TRECHO DE ORIGEM —
----------------------------------------
Outro pilar da construção da nossa democracia que tem ruído, é o que devia sustentar a legitimidade moral dos nossos antigos Combatentes da Liberdade da Pátria na contribuição para a estruturação da democracia guineense. Imbuídos na defesa do bem-estar social de cada um, cada um deles posiciona-se na defesa de uma das partes da contenda, contribuindo para o agudizar do conflito, em vez de assumirem a postura moderadora e conciliadora que a experiência e a autoridade dos seus estatutos lhes proporcionaram! Permitem serem sistematicamente usados como “carne para canhão”, na defesa de interesses que eles próprios por vezes desconhecem, desde que haja a promessa de alguma migalha ou garantia da não retirada da migalha de que já usufruem!
----------------------------------------
EXERCÍCIOS —
a: No trecho sobre a democracia guineense, que postura os antigos Combatentes da Liberdade da Pátria deveriam assumir em vez de agudizar o conflito?
b: Reescreva as linhas desde a que contém "Where should I click to: Click" até a que contém "Action: point(120,143)", ambas incluídas, trocando "search magnifier icon" por "search lens icon" e deixando todo o resto igual.
O trecho e as linhas são materiais independentes entre si.
----------------------------------------
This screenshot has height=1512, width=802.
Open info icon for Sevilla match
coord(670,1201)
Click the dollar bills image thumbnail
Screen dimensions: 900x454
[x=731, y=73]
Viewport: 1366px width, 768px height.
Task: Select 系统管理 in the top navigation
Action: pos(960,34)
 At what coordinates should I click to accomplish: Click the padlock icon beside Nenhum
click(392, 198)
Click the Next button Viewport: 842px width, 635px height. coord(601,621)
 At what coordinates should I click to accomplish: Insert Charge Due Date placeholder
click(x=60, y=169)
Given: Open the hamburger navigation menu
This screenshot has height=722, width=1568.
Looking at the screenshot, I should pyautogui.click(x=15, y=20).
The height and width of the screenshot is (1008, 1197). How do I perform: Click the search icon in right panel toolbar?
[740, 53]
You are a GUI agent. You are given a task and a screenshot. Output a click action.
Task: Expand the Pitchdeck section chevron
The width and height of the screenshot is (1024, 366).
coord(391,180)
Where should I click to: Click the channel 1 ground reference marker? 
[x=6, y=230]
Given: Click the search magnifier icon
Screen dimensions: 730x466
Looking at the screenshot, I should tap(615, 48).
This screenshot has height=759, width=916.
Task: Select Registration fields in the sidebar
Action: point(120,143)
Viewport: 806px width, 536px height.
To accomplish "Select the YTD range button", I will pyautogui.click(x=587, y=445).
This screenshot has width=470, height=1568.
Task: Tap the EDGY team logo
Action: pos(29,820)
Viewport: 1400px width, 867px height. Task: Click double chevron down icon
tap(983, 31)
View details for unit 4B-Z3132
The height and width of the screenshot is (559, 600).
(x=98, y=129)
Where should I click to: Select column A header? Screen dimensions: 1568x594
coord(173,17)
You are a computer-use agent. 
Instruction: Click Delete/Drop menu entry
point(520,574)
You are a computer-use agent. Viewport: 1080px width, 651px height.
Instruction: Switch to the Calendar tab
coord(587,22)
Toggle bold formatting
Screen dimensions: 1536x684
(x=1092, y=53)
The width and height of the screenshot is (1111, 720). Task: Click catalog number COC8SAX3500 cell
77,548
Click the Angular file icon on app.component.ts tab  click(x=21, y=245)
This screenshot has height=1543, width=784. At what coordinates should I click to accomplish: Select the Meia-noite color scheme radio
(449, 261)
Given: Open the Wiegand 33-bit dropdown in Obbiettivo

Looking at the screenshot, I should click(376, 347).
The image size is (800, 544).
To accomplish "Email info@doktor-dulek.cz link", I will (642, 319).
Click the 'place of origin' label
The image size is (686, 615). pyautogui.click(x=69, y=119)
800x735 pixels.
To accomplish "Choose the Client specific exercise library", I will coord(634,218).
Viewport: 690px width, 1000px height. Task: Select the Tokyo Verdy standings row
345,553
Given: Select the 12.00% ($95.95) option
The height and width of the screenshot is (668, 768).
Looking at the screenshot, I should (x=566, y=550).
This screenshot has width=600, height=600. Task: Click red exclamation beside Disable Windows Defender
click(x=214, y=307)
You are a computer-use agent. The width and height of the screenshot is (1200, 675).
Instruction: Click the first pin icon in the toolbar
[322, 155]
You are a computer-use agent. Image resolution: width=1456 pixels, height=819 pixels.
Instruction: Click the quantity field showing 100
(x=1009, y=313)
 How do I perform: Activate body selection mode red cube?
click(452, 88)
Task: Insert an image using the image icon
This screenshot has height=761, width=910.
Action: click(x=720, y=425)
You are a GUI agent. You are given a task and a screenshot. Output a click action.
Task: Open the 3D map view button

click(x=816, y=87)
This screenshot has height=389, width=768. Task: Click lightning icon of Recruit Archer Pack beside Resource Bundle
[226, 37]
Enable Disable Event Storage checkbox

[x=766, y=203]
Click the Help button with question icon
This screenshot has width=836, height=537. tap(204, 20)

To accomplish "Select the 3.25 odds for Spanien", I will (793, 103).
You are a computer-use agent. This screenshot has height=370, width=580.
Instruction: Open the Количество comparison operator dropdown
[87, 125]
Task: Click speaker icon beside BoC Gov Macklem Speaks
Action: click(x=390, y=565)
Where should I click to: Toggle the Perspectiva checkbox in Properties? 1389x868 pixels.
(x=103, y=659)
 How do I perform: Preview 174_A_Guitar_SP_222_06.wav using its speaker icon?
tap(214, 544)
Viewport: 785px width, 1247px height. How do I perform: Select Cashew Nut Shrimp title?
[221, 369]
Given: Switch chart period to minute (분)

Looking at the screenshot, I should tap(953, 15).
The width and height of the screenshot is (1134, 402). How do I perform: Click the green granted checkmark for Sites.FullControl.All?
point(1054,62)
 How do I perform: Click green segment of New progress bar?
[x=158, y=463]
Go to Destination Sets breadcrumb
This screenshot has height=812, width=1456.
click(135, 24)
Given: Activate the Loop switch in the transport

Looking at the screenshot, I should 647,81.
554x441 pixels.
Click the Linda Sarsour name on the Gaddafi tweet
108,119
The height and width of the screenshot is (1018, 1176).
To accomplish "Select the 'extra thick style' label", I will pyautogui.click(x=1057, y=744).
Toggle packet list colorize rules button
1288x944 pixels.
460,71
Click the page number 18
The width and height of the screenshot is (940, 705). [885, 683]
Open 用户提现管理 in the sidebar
----------------------------------------
RESPOSTAS —
a: A postura moderadora e conciliadora que a experiência e a autoridade dos seus estatutos lhes proporcionaram.

b:
Where should I click to: Click the channel 1 ground reference marker? 
[x=6, y=230]
Given: Click the search lens icon
Screen dimensions: 730x466
Looking at the screenshot, I should tap(615, 48).
This screenshot has height=759, width=916.
Task: Select Registration fields in the sidebar
Action: point(120,143)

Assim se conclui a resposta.